_作業指示_
以下の掲載文から、「硫化水素自殺事例多発に思う」を含む語句で始まり「あることを認識してください。」で終わる部分を、一字も変えずに書き写せ。

_掲載文_
_____

硫化水素自殺事例多発に思う


日本中毒学会理事長 黒川 顕

最近の硫化水素による自殺の多発は異常な社会現象であり、日常的に中毒の患者さんを診療し、また中毒を扱う学会の代表の立場から大変遺憾に思い、一言述べたいと思います。

1.自殺を考えている方へ


 1)硫化水素は細胞呼吸をできなくする作用により死に至りますが、著明な低酸素状態により、死体は皮膚のみならずまぶたや口の粘膜までも青紫色になり、死体を見慣れた我々から見ても、「安らかな死に顔」とはとても言えず、極めて不気味でむごい死体になります。
 2)未遂に終わった場合には、脳は低酸素による障害を受けるので、植物状態となってそのまま長く生き続けることになります。
 3)この硫化水素を発生させる方法で自殺を企てると、周辺の多くの人々も被災し、中には、重篤な障害を残した方もおられます。他人を傷害する可能性がある危険な行為であることを認識してください。
 4)かといって、決して他の死に方を勧めているのではありません。
 5)死を選択する理由はあるに違いありませんが、もしかして誰かにわかってもらいたい、助けを求めたいのではありませんか? 家族や友人に相談することで解決できるかもしれません。また、病院で治療すれば治るものもあるということをぜひ知ってください。
 6)私たち医師は、たとえ自殺企図の患者さんであっても、助けるために全力で努力します。肉体と心を適切に治療すれば、きっと有意義な人生を送れると信じているからです。
 7)残された家族や友人たちの悲しみと苦悩を考え、そして何よりも、いつか必ず生きていて良かったと思う日が来ると信じて、決して死に急がずに思い留まっていただきたい。

_____

_提供データ_
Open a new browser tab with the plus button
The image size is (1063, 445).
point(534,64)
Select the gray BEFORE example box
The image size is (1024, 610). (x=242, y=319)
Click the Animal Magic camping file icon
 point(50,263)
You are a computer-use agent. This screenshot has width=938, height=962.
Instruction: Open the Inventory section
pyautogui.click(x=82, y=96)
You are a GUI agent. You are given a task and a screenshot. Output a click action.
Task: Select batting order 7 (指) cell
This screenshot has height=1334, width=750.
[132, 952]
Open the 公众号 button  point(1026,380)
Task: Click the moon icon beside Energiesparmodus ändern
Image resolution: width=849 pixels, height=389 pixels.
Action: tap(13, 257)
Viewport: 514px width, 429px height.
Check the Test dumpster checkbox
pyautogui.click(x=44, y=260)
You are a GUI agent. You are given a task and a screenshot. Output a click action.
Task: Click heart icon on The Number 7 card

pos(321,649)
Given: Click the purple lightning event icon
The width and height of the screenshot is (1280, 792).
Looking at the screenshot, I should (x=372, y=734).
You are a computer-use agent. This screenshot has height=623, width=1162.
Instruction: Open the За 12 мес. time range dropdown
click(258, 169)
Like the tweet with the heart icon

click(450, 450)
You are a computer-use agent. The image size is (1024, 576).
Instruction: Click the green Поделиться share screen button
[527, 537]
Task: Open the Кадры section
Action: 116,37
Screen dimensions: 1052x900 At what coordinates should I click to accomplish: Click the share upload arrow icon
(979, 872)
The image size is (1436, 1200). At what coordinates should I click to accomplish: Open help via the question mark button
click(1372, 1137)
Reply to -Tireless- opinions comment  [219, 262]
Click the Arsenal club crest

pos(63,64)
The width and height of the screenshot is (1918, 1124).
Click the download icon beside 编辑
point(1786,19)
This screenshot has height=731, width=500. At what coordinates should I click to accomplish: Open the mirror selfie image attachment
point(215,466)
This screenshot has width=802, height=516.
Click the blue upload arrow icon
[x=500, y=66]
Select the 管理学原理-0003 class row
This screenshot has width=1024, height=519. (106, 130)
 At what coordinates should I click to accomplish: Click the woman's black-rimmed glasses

_____

_回答_
硫化水素自殺事例多発に思う


日本中毒学会理事長 黒川 顕

最近の硫化水素による自殺の多発は異常な社会現象であり、日常的に中毒の患者さんを診療し、また中毒を扱う学会の代表の立場から大変遺憾に思い、一言述べたいと思います。

1.自殺を考えている方へ


 1)硫化水素は細胞呼吸をできなくする作用により死に至りますが、著明な低酸素状態により、死体は皮膚のみならずまぶたや口の粘膜までも青紫色になり、死体を見慣れた我々から見ても、「安らかな死に顔」とはとても言えず、極めて不気味でむごい死体になります。
 2)未遂に終わった場合には、脳は低酸素による障害を受けるので、植物状態となってそのまま長く生き続けることになります。
 3)この硫化水素を発生させる方法で自殺を企てると、周辺の多くの人々も被災し、中には、重篤な障害を残した方もおられます。他人を傷害する可能性がある危険な行為であることを認識してください。